WORKSHOP DESIGN TO IMPROVE STUDENTS PRODUCTION PLANNING SKILLS IN A CHEMICAL ENGINEERING DEGREE
1 University of Castilla-La Mancha (SPAIN)
2 Complutense University of Madrid (SPAIN)
About this paper:
Appears in:
ICERI2014 Proceedings
Publication year: 2014
Pages: 4593-4599
ISBN: 978-84-617-2484-0
ISSN: 2340-1095
Conference name: 7th International Conference of Education, Research and Innovation
Dates: 17-19 November, 2014
Location: Seville, Spain
Abstract:
Demand forecasting is a topic of paramount importance in order to reduce inventory costs and maximize client service level. Typically, this function is accomplished by means of a Forecasting Support System (FSS), which integrates a statistical tool with judgemental adjusted forecasts introduced by managers. In principle, the forecast employed by the company is the result of two sources of information. On the one hand, the FSS provides a statistical forecast, known as either system forecast or baseline forecast. Usually, this forecast comes from a univariate statistical tool as the exponential smoothing. On the other hand, several meetings are arranged among the managers that use such forecasts (production, finance and marketing staff) to agree a final forecast by modifying the baseline forecast. The reason of this adjustment is to incorporate key information that it is very difficult to include in a statistical model. The aim of this work is to design a workshop that reproduced this kind of decisions to train students in planning production skills. It should be noted that traditional books in business administration do not usually implement tools that allow students to integrate judgemental opinions and statistical forecasts. Actually, most of the fundamental bibliography just rely on basic statistical tools to introduce the area of demand planning.

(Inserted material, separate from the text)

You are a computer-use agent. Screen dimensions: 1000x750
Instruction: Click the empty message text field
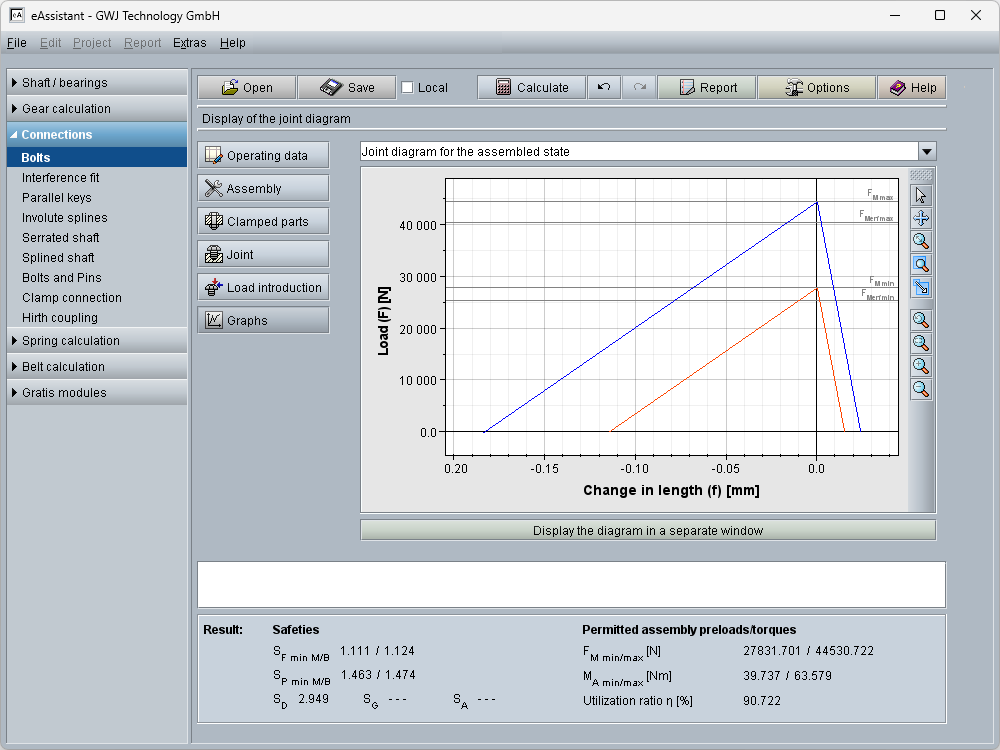[571, 585]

The workshop will utilize the data collected from a real chemical company. Therefore, the first objective of this work is to employ an Excel sheet to implement the statistical forecasting algorithm, in our case study it will be an exponential smoothing on the basis of the company past sales. Secondly, the forecasts implemented by students will be compared to the forecasts made by the company managers. Lastly, after analysing potential discrepancies between student and managers responses, a final model that combines statistical and judgmental forecasts will be implemented as well to have a set of forecasts that minimize the company inventory costs. Keywords:
Case study approach, workshop, forecasting, business, chemical engineering.